Разговор тянулся необязательный, но полный тайных многозначительных намеков: знать, та, прыщеватая высоколобая девица, имела на парня виды и привлекала к себе вниманье. Степушку она не замечала, проникала сквозь траурно обведенными глазами, да и Милка отчего-то сникла, словно бы вовсе забыла о встрече, а он не напоминал более о себе, чуть отодвинулся, сзади рассматривая пепельно-седую копну волос, похожую на хитрое птичье гнездо. Казалось возможным снять его без усилий, и тогда голова останется беззащитно голой и ушастой...
Наворочают же такое, подумал с усмешкой, заметив в волосах сенную паутину. Как и спит только, на полене, что ли?
Два старика качались позади, и видно, громкий разговор разбередил их. Один – белобровый, сухонький и прямой, как гвоздочек, все пытался сбоку заглянуть рослому парню в глаза, с усильем выворачивая шею, а другой – рыхлый, с багровым отечным лицом, сидел на дерматиновой подушке, отвалясь, и подначивал соседа:
– Как же, воспитай нынешних. Вон волчище какой. Сам кого хошь воспитает.
– Раньше-то мы сызмальства к труду приставали, а ныне долдоны-то как... Уж детей пора ковать, а они все за партой. Деревья в лесу разные, не то люди. А чего, спрашивается, в науку толкать, если бестолочь? Бандитов и ростим...
– Балуем мы их...
– Сами виноваты, – настаивал белобровый, накаляясь.
– А чего виноватиться? Вон какой охламон, с ним управься поди. Даст в рожу – и умоешься, – упирался рыхлый с постоянной безмятежной улыбкой на лице. Но тот, гвоздочек, вдруг вскипел, ворсистую шляпу сбил на затылок, обнажил на распаренном лбу тройную багровую морщину, разделенную наискось белым корешком шрама: «Не... я еще могу раза дать. И с копыток долой». И не попрощался, суетливо засовался меж Степушкой и тем рослым откормленным парнем, оказавшись где-то под мышкой, поочередно пронзив взглядом каждого. Недавние столь угрозливые слова его показались такой наивной детской похвальбой, что Степушка невольно улыбнулся, по-доброму оглядывая шустрого старика. «Отбойный папаша, – веселея, подумал он. – Значит, раза даст, и с копыл долой. Шустряк». И, сам не зная отчего, вдруг напружинился, прогнул спину, вовсе загородил и без того узкий проход.

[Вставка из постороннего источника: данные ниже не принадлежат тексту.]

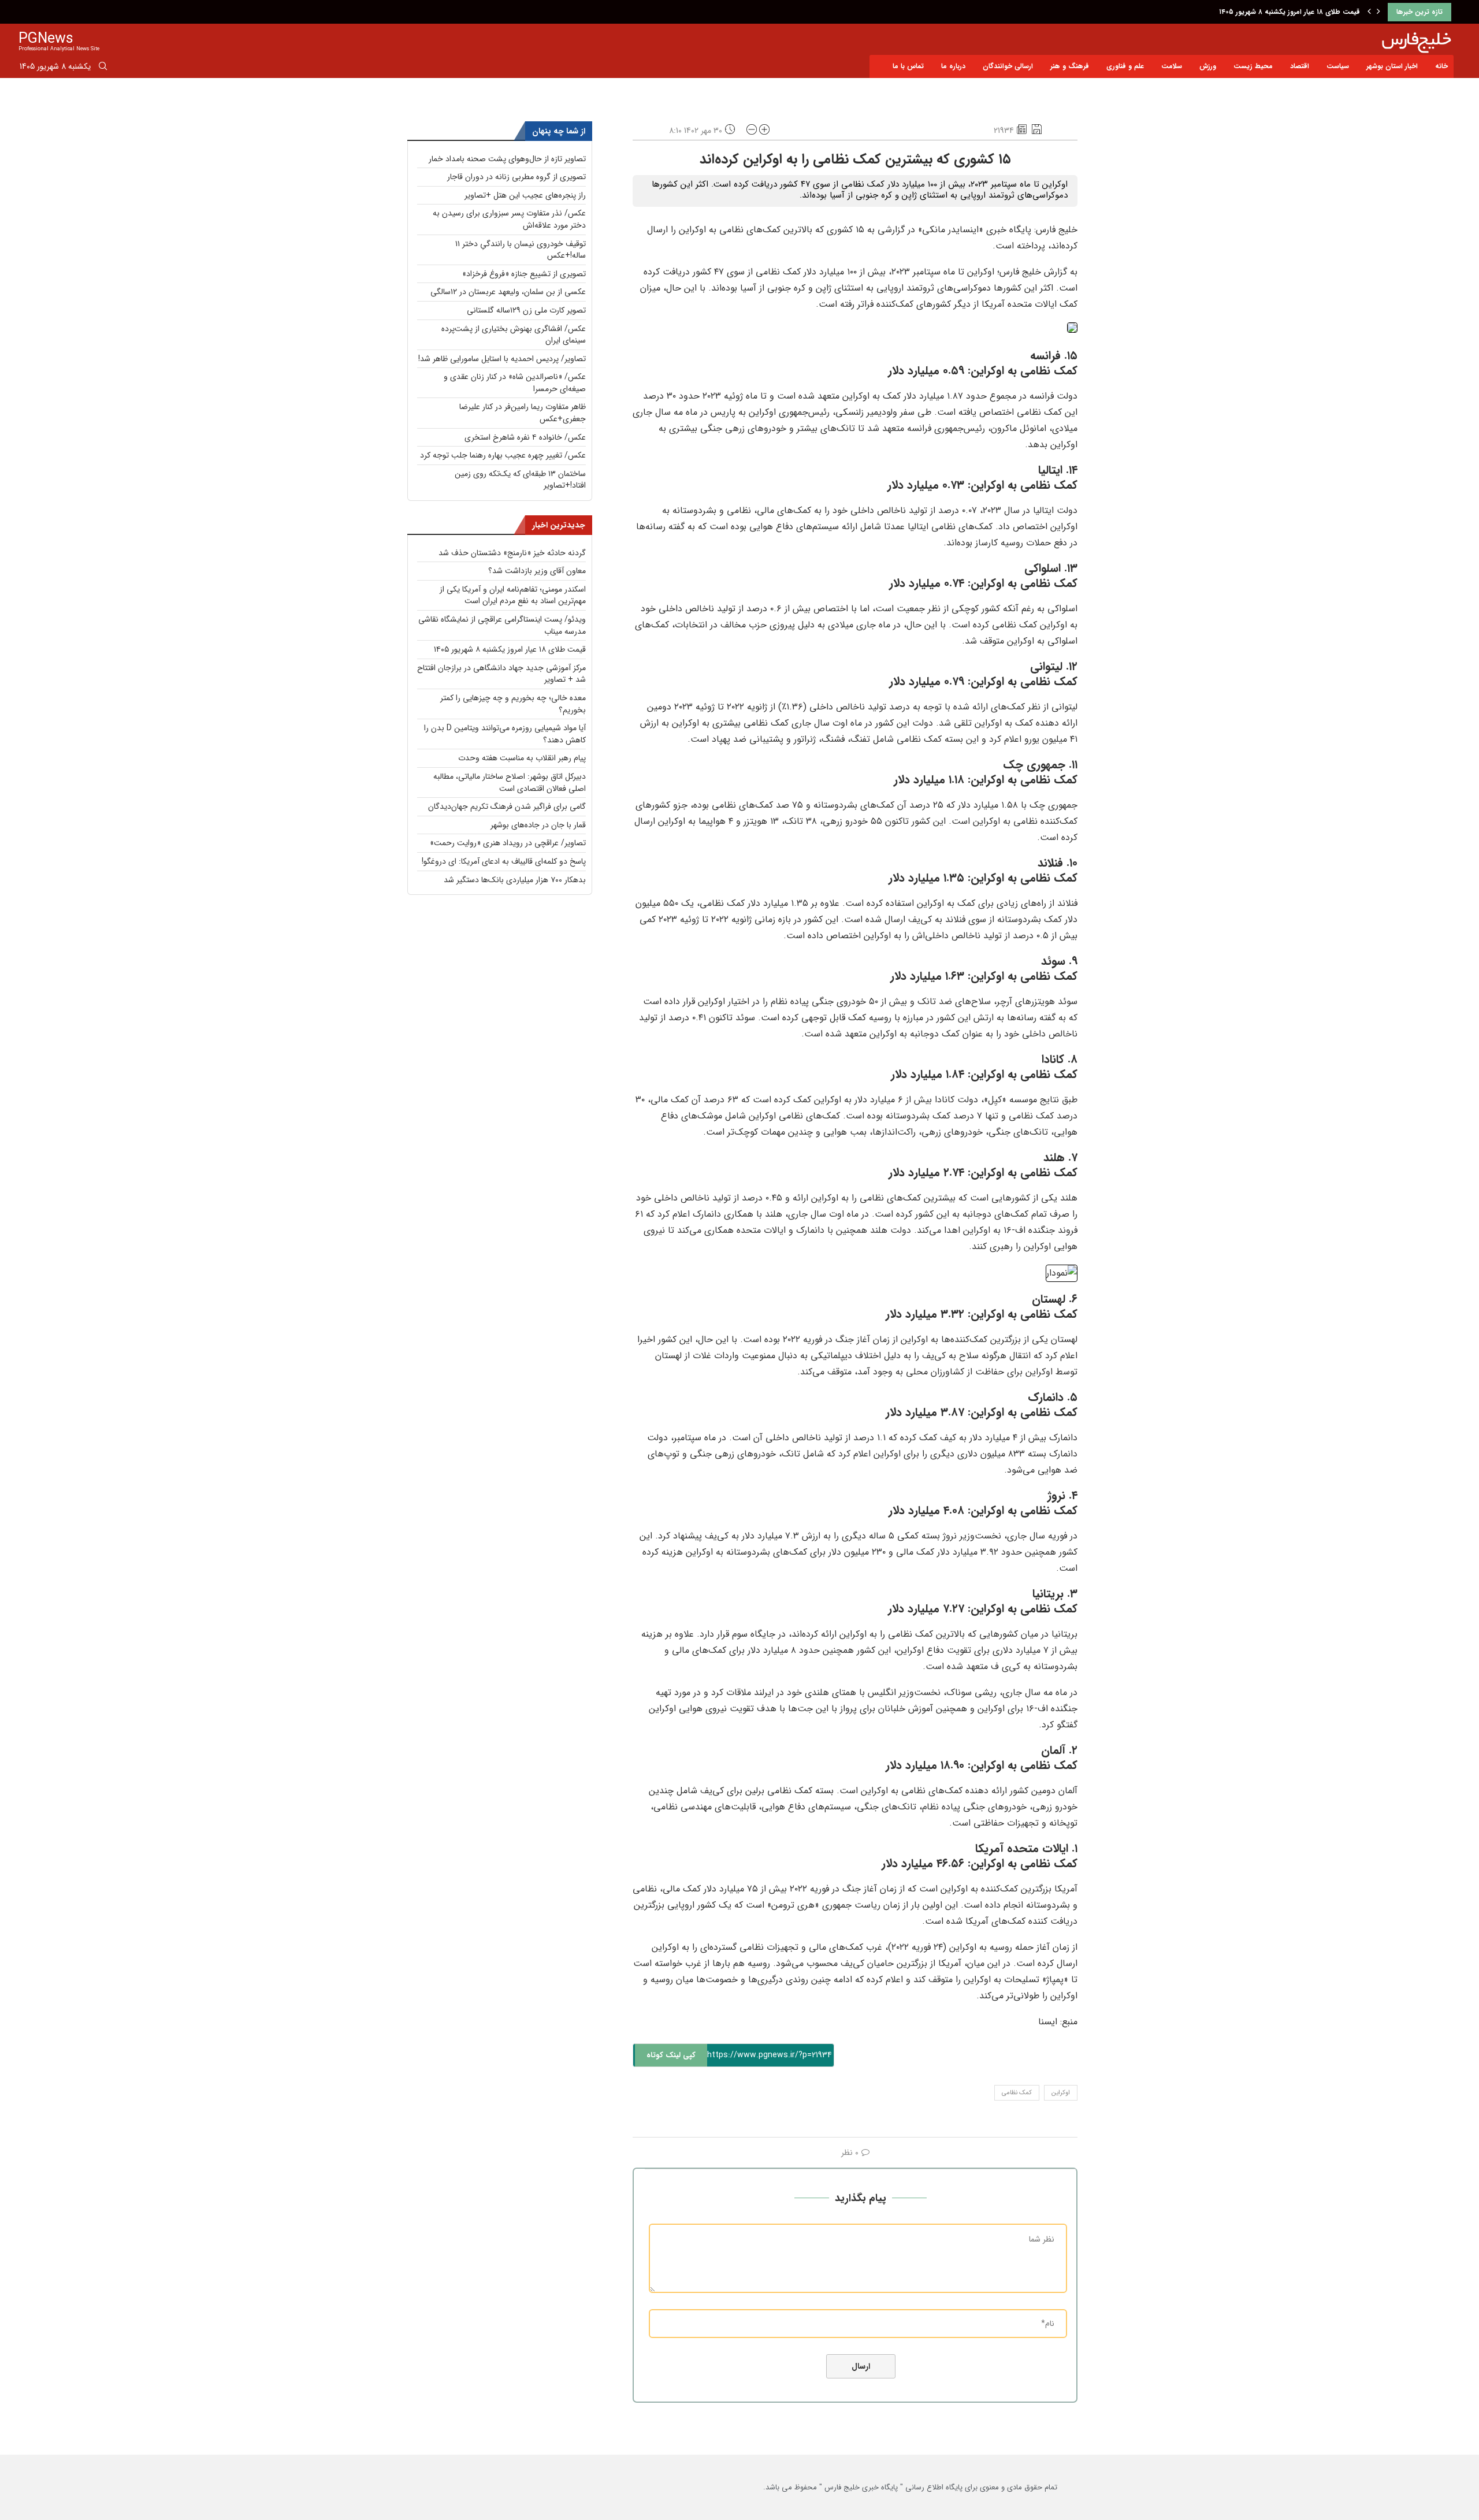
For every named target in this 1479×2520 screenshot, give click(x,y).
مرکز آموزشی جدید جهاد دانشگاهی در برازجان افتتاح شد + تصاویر (501, 673)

– Ты, слизень, – больно толкаясь локтем, вскричал старик.
Все повернулись в их сторону, и Степушка смутился:
– Ну чего, чего вопишь... Я же ненарошно. Режут, да?
– Я бы показал тебе кузькину мать, – бормотал старик, пробираясь на выход. – Жаль, остановка.

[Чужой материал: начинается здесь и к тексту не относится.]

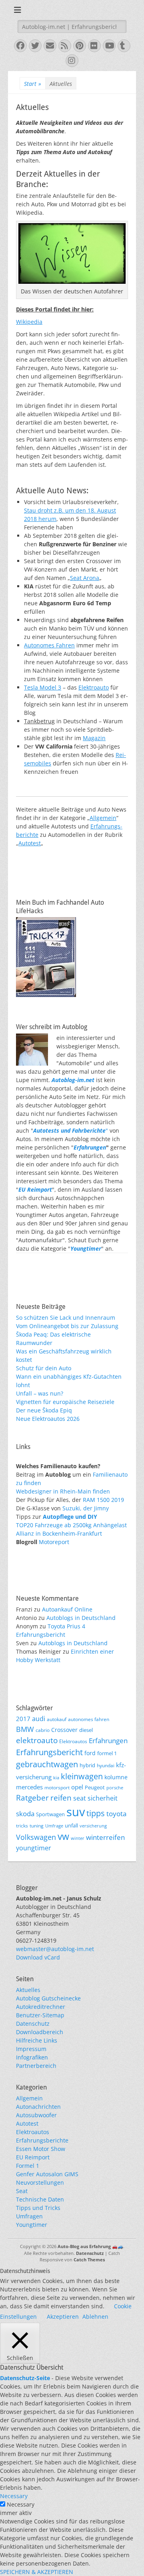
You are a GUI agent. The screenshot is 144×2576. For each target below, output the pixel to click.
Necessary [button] (14, 2496)
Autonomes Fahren (49, 645)
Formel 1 (27, 2165)
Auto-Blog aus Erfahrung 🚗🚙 (90, 2246)
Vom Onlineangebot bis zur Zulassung (67, 1326)
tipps (95, 1813)
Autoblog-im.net (73, 1080)
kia (56, 1777)
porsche (114, 1788)
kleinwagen (82, 1776)
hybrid (87, 1765)
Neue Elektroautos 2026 (48, 1418)
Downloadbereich (39, 2032)
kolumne (116, 1777)
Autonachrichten (38, 2106)
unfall (71, 1825)
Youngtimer (31, 2224)
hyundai (105, 1765)
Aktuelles (28, 1990)
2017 (23, 1719)
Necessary (20, 2504)
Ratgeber (32, 1798)
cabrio (43, 1730)
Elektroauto (93, 687)
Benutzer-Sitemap (40, 2015)
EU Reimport (33, 2157)
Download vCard (38, 1957)
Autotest (29, 843)
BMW (25, 1729)
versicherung (93, 1826)
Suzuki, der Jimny (85, 1508)
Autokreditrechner (40, 2006)
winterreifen (105, 1837)
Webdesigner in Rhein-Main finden (63, 1491)
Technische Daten (40, 2199)
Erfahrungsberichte (42, 2140)
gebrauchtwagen (47, 1764)
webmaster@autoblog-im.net (55, 1949)
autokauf (56, 1719)
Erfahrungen (90, 1147)
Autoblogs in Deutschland (81, 1618)
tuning (37, 1825)
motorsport (57, 1787)
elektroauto (37, 1740)
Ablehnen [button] (95, 2316)
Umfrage (54, 1826)
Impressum (31, 2049)
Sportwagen (50, 1814)
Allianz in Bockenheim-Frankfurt (59, 1533)
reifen (61, 1797)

Последние слова больно ущемили Степушку. «Тюрьма, что ли? И не шевельнись. Назло я, да?.. Лезут в душу, распроязви их в печенку», – ворчал обиженно, с тоской проглядывая в окне серую городскую окраину, казарменный строй брусчатых домов, чахлое болотце позади, с редкой ревматически изогнутой сосной, по самую поясницу заваленной всяким житейским мусором. «Чего запехались, чего видят? Киснут посреди гнили», – вдруг с неведомым ранее презрением подумал он о людях, покидающих автобус. Себя он уже выселил из этих мест, забыл, как сам провеял три года на болотистом речном берегу, подчинившись заводу, его мерному накатному гуду, казарменному запаху общих коридоров и уборных, густо засыпанных хлоркой, и вот этим улочкам, которые десятилетиями заваживались опилками и потому ватно проминались под ногой, скрывая под собой бездонную болотную хлябь. Степушка словно бы забыл, что и ему пора выходить, и тупо разглядывал жидкий ручеек людей, осторожно льющийся по замшелым мосткам в две доски, невольно высматривая знакомых. «Наверное, первая смена отбарабанила».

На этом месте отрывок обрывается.